Write out the entries below exactly, but only from the line containing "[首页] (175, 2454)" through the line containing "Вхід (33, 2321)", and without the pictures.

[Items from a data source]
------
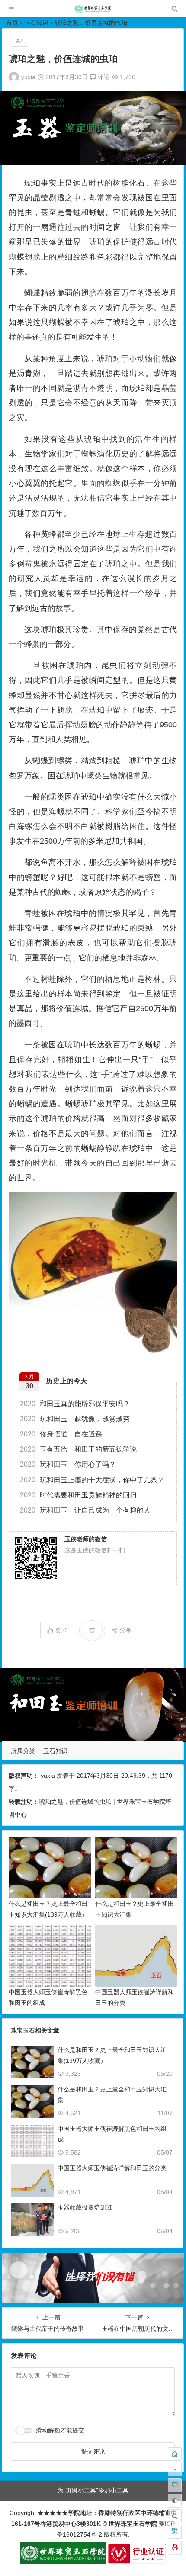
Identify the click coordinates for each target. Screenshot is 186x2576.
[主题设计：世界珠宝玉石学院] (63, 2561)
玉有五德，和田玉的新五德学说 (78, 1449)
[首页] (175, 2454)
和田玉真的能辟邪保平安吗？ (75, 1403)
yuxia (28, 77)
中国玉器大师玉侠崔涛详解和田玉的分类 (112, 2168)
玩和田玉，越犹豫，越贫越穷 (75, 1419)
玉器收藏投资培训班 (85, 2207)
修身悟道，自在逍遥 (61, 1434)
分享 (125, 1630)
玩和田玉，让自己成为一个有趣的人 (85, 1510)
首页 (12, 22)
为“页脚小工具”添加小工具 (93, 2490)
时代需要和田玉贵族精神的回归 (78, 1495)
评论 (103, 77)
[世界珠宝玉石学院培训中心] (93, 11)
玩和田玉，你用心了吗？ (68, 1464)
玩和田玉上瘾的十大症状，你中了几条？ (92, 1480)
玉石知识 (36, 22)
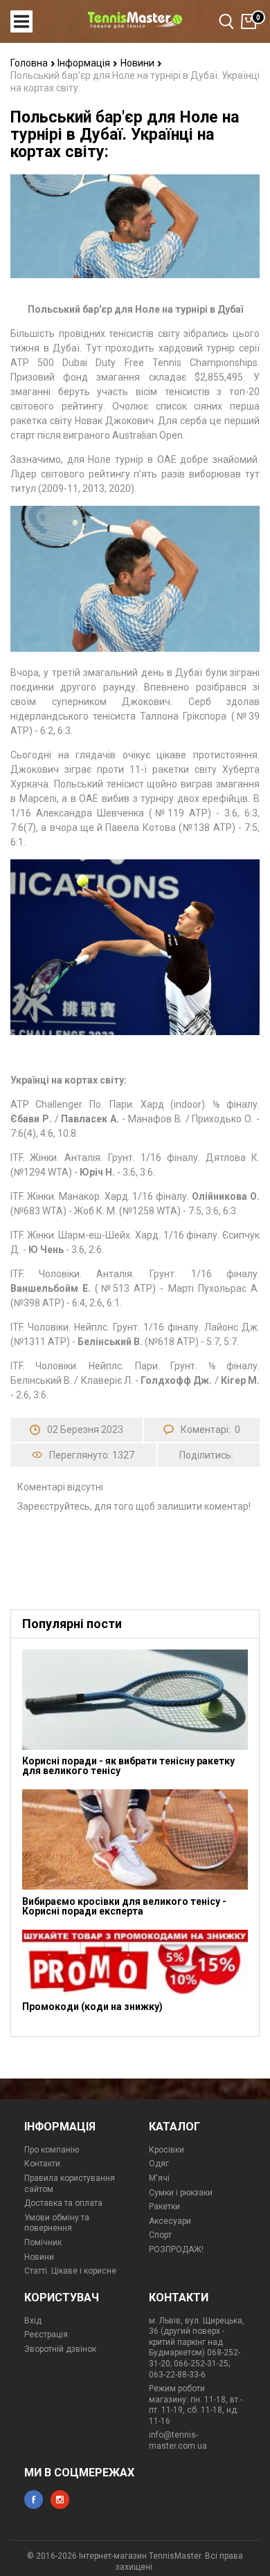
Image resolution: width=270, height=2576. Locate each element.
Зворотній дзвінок (60, 2349)
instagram (60, 2499)
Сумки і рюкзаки (181, 2193)
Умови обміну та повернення (56, 2223)
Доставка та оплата (63, 2203)
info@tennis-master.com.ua (178, 2440)
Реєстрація (46, 2334)
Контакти (42, 2163)
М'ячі (159, 2178)
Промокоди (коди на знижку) (92, 2006)
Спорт (160, 2235)
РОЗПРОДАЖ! (176, 2249)
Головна (30, 62)
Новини (138, 62)
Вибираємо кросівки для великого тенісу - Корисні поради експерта (124, 1906)
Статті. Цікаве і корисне (70, 2271)
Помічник (43, 2242)
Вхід (33, 2321)
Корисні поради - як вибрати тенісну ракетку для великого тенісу (128, 1765)
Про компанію (51, 2150)
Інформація (84, 62)
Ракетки (164, 2206)
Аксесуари (170, 2221)
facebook (33, 2499)
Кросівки (166, 2150)
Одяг (159, 2163)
------
- **Answer box**:
[首页] (175, 2454)
和田玉真的能辟邪保平安吗？ (75, 1403)
yuxia (28, 77)
中国玉器大师玉侠崔涛详解和田玉的分类 (112, 2168)
玩和田玉，越犹豫，越贫越穷 (75, 1419)
玉器收藏投资培训班 (85, 2207)
修身悟道，自在逍遥 (61, 1434)
分享 (125, 1630)
玩和田玉，让自己成为一个有趣的人 (85, 1510)
首页 (12, 22)
为“页脚小工具”添加小工具 (93, 2490)
时代需要和田玉贵族精神的回归 (78, 1495)
评论 (103, 77)
[世界珠宝玉石学院培训中心] (93, 11)
玩和田玉，你用心了吗？ (68, 1464)
玩和田玉上瘾的十大症状，你中了几条？ (92, 1480)
玉石知识 (36, 22)
Image resolution: width=270, height=2576. Locate each element.
Зворотній дзвінок (60, 2349)
instagram (60, 2499)
Сумки і рюкзаки (181, 2193)
Умови обміну та повернення (56, 2223)
Доставка та оплата (63, 2203)
info@tennis-master.com.ua (178, 2440)
Реєстрація (46, 2334)
Контакти (42, 2163)
М'ячі (159, 2178)
Промокоди (коди на знижку) (92, 2006)
Спорт (160, 2235)
РОЗПРОДАЖ! (176, 2249)
Головна (30, 62)
Новини (138, 62)
Вибираємо кросівки для великого тенісу - Корисні поради експерта (124, 1906)
Статті. Цікаве і корисне (70, 2271)
Помічник (43, 2242)
Вхід (33, 2321)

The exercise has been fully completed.